▶ [EXERCISE TASKS]:
a) Translate this sentence from the passage on the law of neutrality into Spanish: "Secondly, States may no longer switch between being hostile and neutral, unlike in the 19th century."
b) Change "International Court of Justice" to "World Court" in the passage on the law of neutrality, then write out everything from "Though there is" down to "its neutral status.".

▶ [SOURCE EXCERPT]:
#####
The law of neutrality was interpreted differently after the adoption of the UN Charter. Some authors even went so far as to claim that when the UN Charter entered into effect, all references to war or the state of war were eliminated, which eliminated not only the legal institution of war but also all related legal theories, including the rule of neutrality.21

Though there is a common consensus that the law of neutrality still applies, this viewpoint is not consistent with State practice. The fact that the law of neutrality still applies to countries despite being conditioned by the UN Charter has also been acknowledged by the International Court of Justice. For this reason, the UN Charter has altered and controlled the law of neutrality to specify when a nation may impose or renounce its neutral status.

The UN Security Council may adopt an enforcement action under Chapter VII of the Charter, which has the first impact of overriding a nation’s neutral status. A State may be unable to fulfill its neutral obligations in such a scenario and may be barred from remaining neutral. For instance, when a State is operating in accordance with a UN Security Council resolution, it cannot use its neutral duty to stop troops or UN Special Forces from entering its territory.22

Secondly, States may no longer switch between being hostile and neutral, unlike in the 19th century. In the past, a state’s sovereign prerogative included the decision to support and participate in war; however, the UN Charter currently governs when a state may use force. For instance, a State may only give up its neutral position in order to assist an armed attack victim in self-defense; it is not permitted to assist the aggressor State militarily.23

Furthermore, after the adoption of the UN Charter, a belligerent’s recognition of neutrality is no longer significant. The acknowledgement of neutrality was solely pertinent in ascertaining the presence or absence of a state of war and confirming the applicability of mutual obligations and neutrality obligations between States. But, in order to be safe from assault, States are no longer in need of protection (in the form of a pledge from the belligerent).

1.7. The Characteristics of the Law of Neutrality

Neutrality has been defined “as the attitude of impartiality adopted by third States towards belligerents and recognized by belligerents, such attitude creating rights and duties between the impartial States and the belligerents”. The overall object and purpose of the law of neutrality is to prevent escalation of an international armed conflict.24 Accordingly, States that choose not to participate on behalf of either party to the conflict are obliged to remain impartial vis-à-vis the belligerents, to prevent or terminate any violation of their neutrality by the belligerents, and to tolerate belligerent measures taken in accordance with the law of armed conflict, including the law of neutrality. The belligerents, on their part, are obliged to respect the sovereignty and jurisdiction of neutral States and to refrain from any activity incompatible with the law of neutrality [1] .
#####
▶ [DATA EXCERPT]:

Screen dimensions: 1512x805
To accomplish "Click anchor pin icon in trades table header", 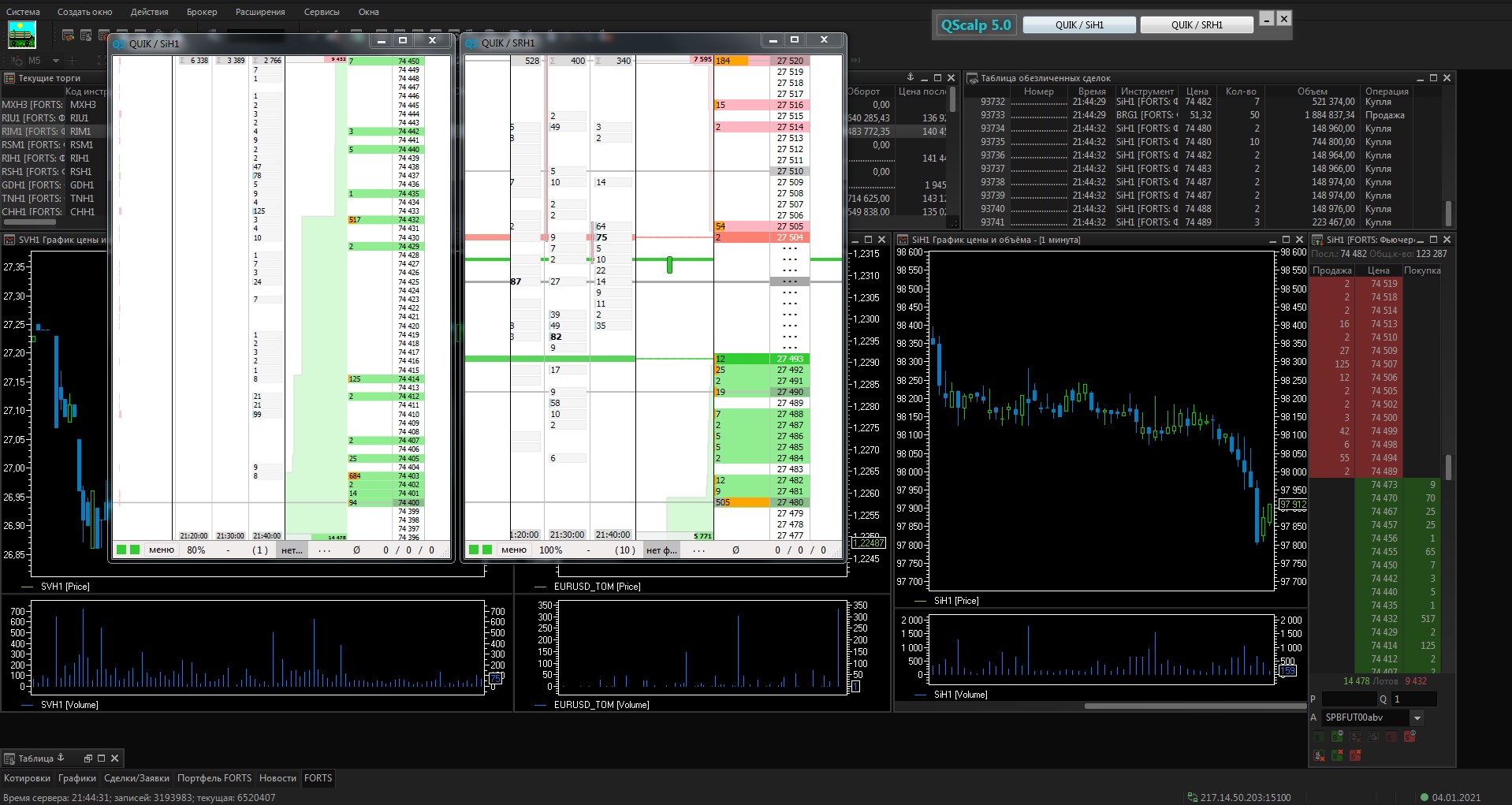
#####
▶ [ANSWERS TO THE EXERCISES]:
a) En segundo lugar, los Estados ya no pueden alternar entre ser hostiles y neutrales, a diferencia de lo que ocurría en el siglo XIX.

b)
Though there is a common consensus that the law of neutrality still applies, this viewpoint is not consistent with State practice. The fact that the law of neutrality still applies to countries despite being conditioned by the UN Charter has also been acknowledged by the World Court. For this reason, the UN Charter has altered and controlled the law of neutrality to specify when a nation may impose or renounce its neutral status.